Graphene Aerogel Takes World's Lightest Material Crown
cylonlover writes "Not even a year after it claimed the title of the world's lightest material, aerographite has been knocked off its crown by a new aerogel made from graphene. Created by a research team from China's Zhejiang University in the Department of Polymer Science and Engineering lab headed by Professor Gao Chao, the ultra-light aerogel has a density of just 0.16 mg/cm3, which is lower than that of helium and just twice that of hydrogen."
Make a bag around it. Remove the air. We have an airship with the lift somewhere between H and He.
So how strong is the aerogel?
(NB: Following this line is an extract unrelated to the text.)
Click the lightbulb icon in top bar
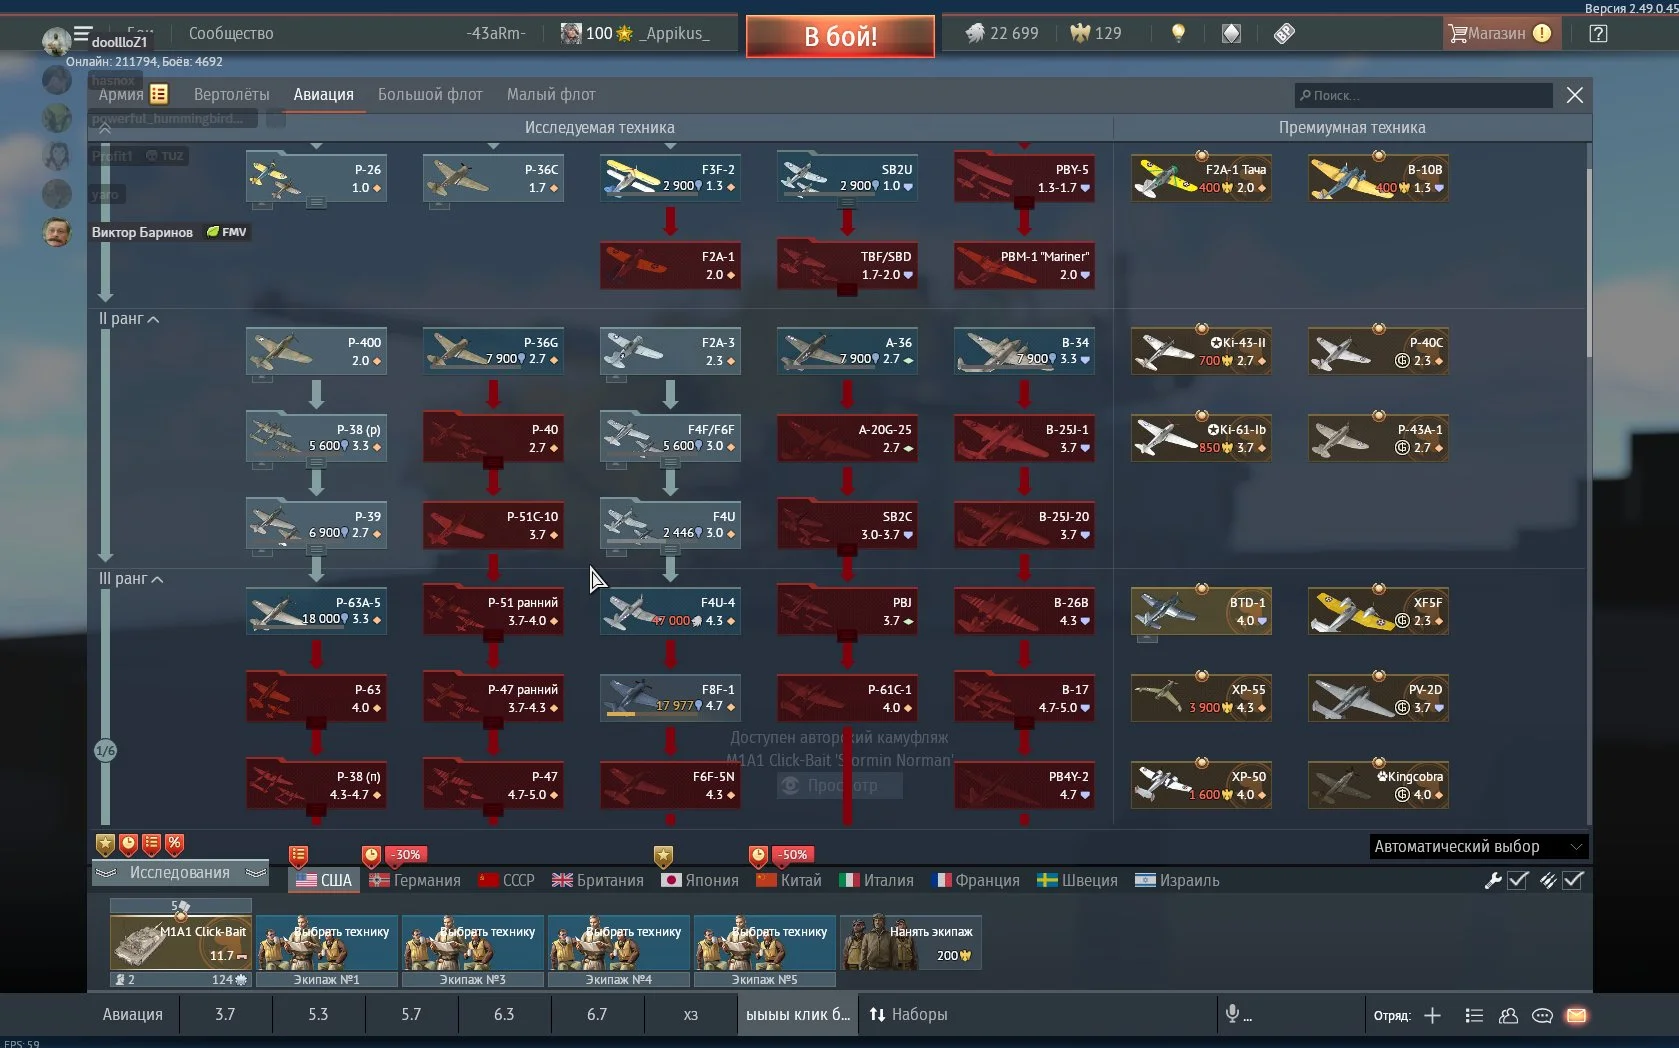 (1178, 33)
How big a bag can we make and have it support atmospheric pressure on the other side? That will really determine the lift efficiency.
Wouldn't the use of the world "Aerogel" sorta indicate that we're talking about a solid?
Or even the term "Material" in context...I mean..using this line of thought you're using, a vaccume is technically lighter, I mean, you didn't specify the lightest 'gas' after all.
It is normal to describe a material as light or heavy. These are shorthand for 'weighs less for a given volume' and 'weighs more for a given volume'. If you assume gravity is fixed - a reasonable assumption, since we all live on the same planet - this also implies 'less dense' and 'more dense'. What's the difficulty?